Критики, писавшие обо всех этих новых сериях Бенуа, отмечали его возросшее колористическое мастерство.

В начале 1906 г. к Бенуа приходит мысль о парижской выставке русской живописи. Он ведет в Париже переговоры, но пока мало продуктивные, и жалуется в письмах:

«Французы будут дураки, если не согласятся. Я берусь показать им настоящую Россию».

Выставка становится реальностью только тогда, когда за дело берется сам Дягилев. Больше семи сотен картин было выставлено в великолепно оформленных (по плану Бакста) тринадцати залах Гран Пале в рамках парижского Осеннего салона: тридцать пять икон новгородского, московского и строгановского письма, портреты и пейзажи XVIII в., XIX в. и современные художники, отдельный зал Врубеля… Успех был огромным. В честь французских участников Салона Дягилев устроил в Елисейском дворце концерт русской музыки. Потом парижанам выпало счастье услышать «Бориса Годунова» с Шаляпиным…

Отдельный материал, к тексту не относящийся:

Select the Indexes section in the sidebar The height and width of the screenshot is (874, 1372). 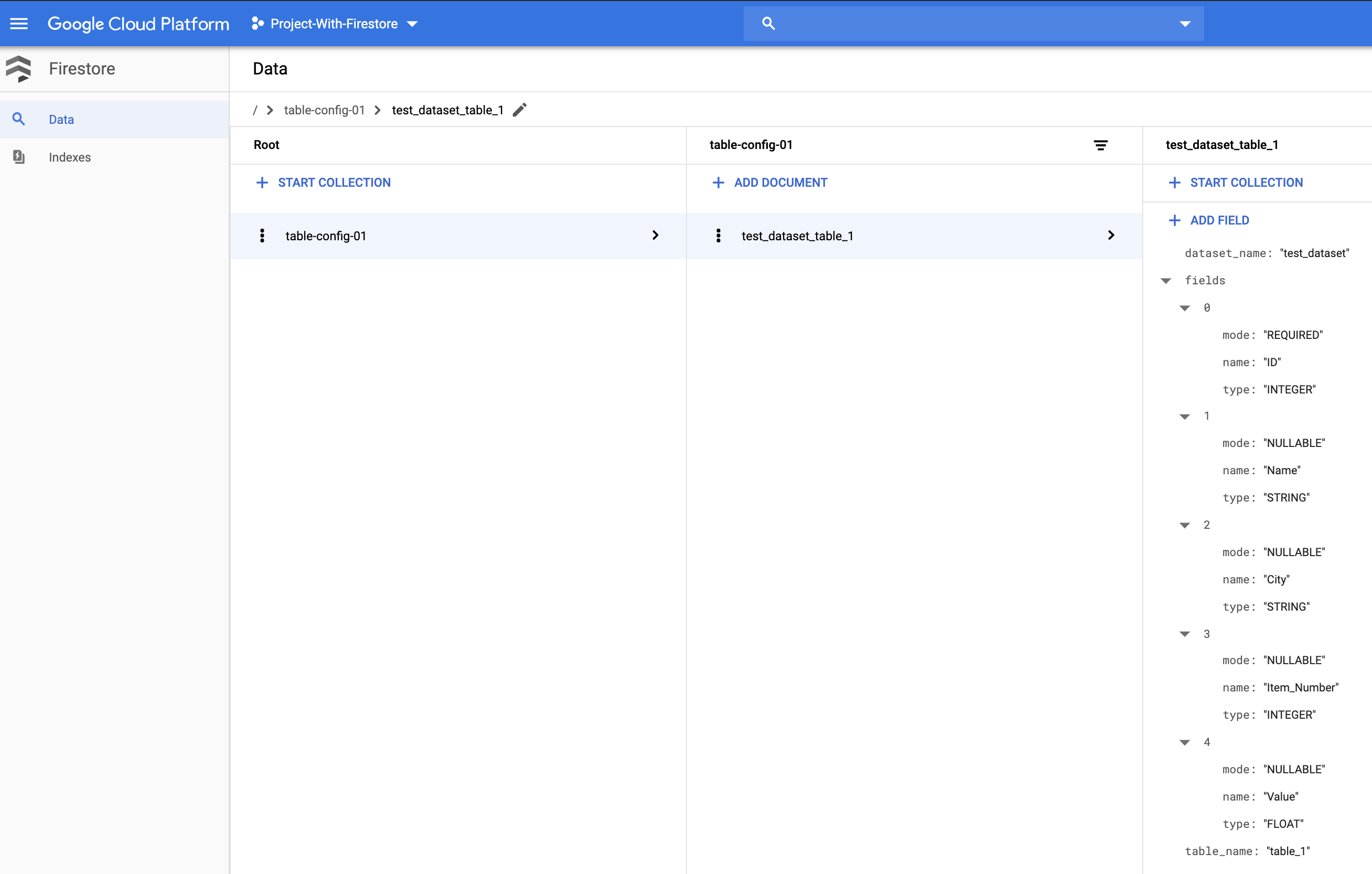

Так, мало-помалу Париж оказался на пороге крупного события своей художественной жизни — русских сезонов Дягилева. Впрочем, на подходе к ним не след пропускать столь знаменательного события в жизни Бенуа, как петербургская постановка балета «Павильон Армиды», ибо постановка эта ознаменовалась встречей Бенуа, Дягилева и всего их сенакля с замечательным постановщиком…

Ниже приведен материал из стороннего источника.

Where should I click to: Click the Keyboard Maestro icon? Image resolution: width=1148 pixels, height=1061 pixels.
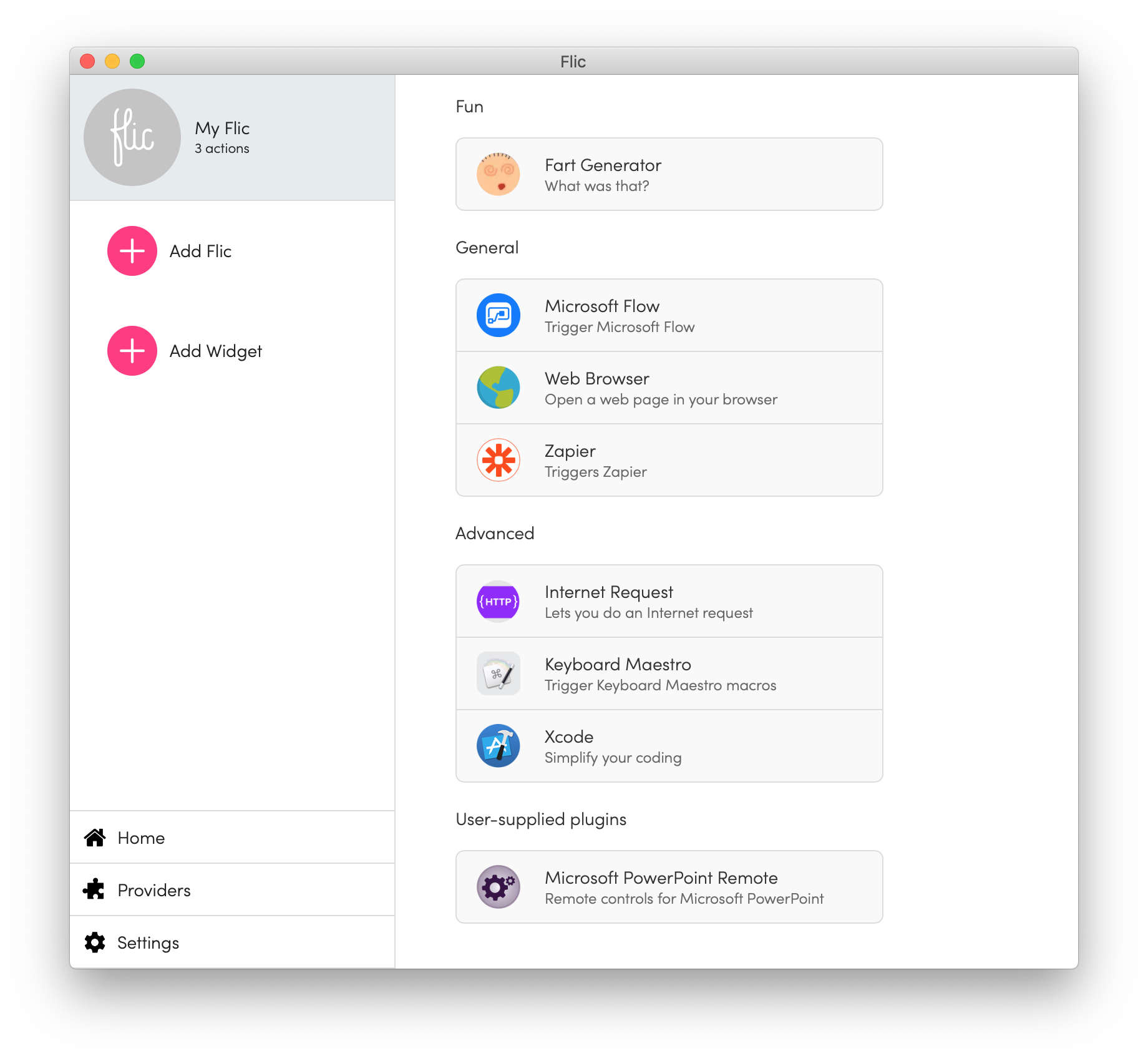pyautogui.click(x=498, y=673)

Еще в 1901 г., в пору сближения журнала с Мариинским театром мирискусники замышляли коллективную постановку «Сильвии» Делиба, где все должно было быть придумано членами кружка (Бенуа, Е. Лансере, Бакстом, К. Коровиным и Серовым), Тогда же Александр Бенуа написал либретто для балета «Павильон Армиды» на музыку своего родственника Николая Черепнина, который был женат на дочери Альберта Бенуа. По упомянутым выше обстоятельствам осуществить тогда ни эту, ни другие свои театральные идеи мирискусникам не удалось, но вот в 1907 г. Мариинский театр снова берется за постановку «Павильона Армиды», и тут Бенуа встречается с молодым постановщиком-новатором Михаилом Фокиным. Фокину, тяготившемуся тогдашней застойной атмосферой императорского балета, впервые пришлось под крышей театра встретиться с таким эрудитом и таким художником, как Бенуа. «Голова кружилась от высоты и от радости, — вспоминал он. — Под ногами у меня расстилалась декорация — роскошный павильон Армиды. Счастливый момент!»

Нужны были и для всех

Сюжет «Павильона Армиды» давал Бенуа возможность обратиться к его возлюбленному XVIII веку, к излюбленной теме разлада мечты и действительности. Впрочем, как отмечали критики, яркая зрелищность заслонила в балете все философские размышления. И все же спектакль этот приблизил великие дни «русских сезонов». Начать с того, что у Бенуа появляется мысль о зарубежном показе русских балетов и что он знакомит Фокина с Дягилевым. Дягилев находит деньги и берется (с помощью Бенуа, Фокина, Бакста, Черепнина, критика Светлова и генерала-балетомана Н. Безобразова, входивших в их «дирекцию») за организацию балетного русского сезона в Париже, который открылся в мае 1909 г. в театре Шатле. Кроме «Павильона Амиды», парижане увидели с декорациями того же Бенуа балет «Сильфиды» (он же «Шопениана»), «Половецкий стан» (с декорациями Н. Рериха), «Пир» (с декорациями К. Коровина), «Клеопатру» (с декорациями Бакста). Для мирискусников, для всех русских артистов триумфальный успех первого «сезона» был неслыханным прорывом в мировое искусство, в культурную жизнь Европы, и русские это поняли очень скоро. Как вспоминал Бенуа, «каждый участник «Русского сезона» чувствовал, что он выносит перед лицом мира лучшее, самую свою большую гордость…»

Бенуа, много общавшийся с французами, скоро понял и то, как много русские смогли на сей раз дать европейскому театру и европейской культуре в целом (начиная с поэзии и кончая модой):

«… оказалось, что русские спектакли нужны были не только для нас, для … зрелости нашего художественного самосознания, но нужны были и для всех, для всеобщей культуры. Наши французские друзья только это и говорили: вы приехали в самый нужный момент… вы наталкиваете на новые темы и ощущения…»

Восхищенный русскими декорациями глава школы «наби» (как и «Мир искусства», выросшей из лицейского кружка в Париже) Морис Дени просит Бенуа прислать в Париж эскизы декораций, которые ему довелось видеть в России, чтобы устроить в Париже выставку этих эскизов. «Каким откровением это было бы для парижской публики!» — восклицает Дени.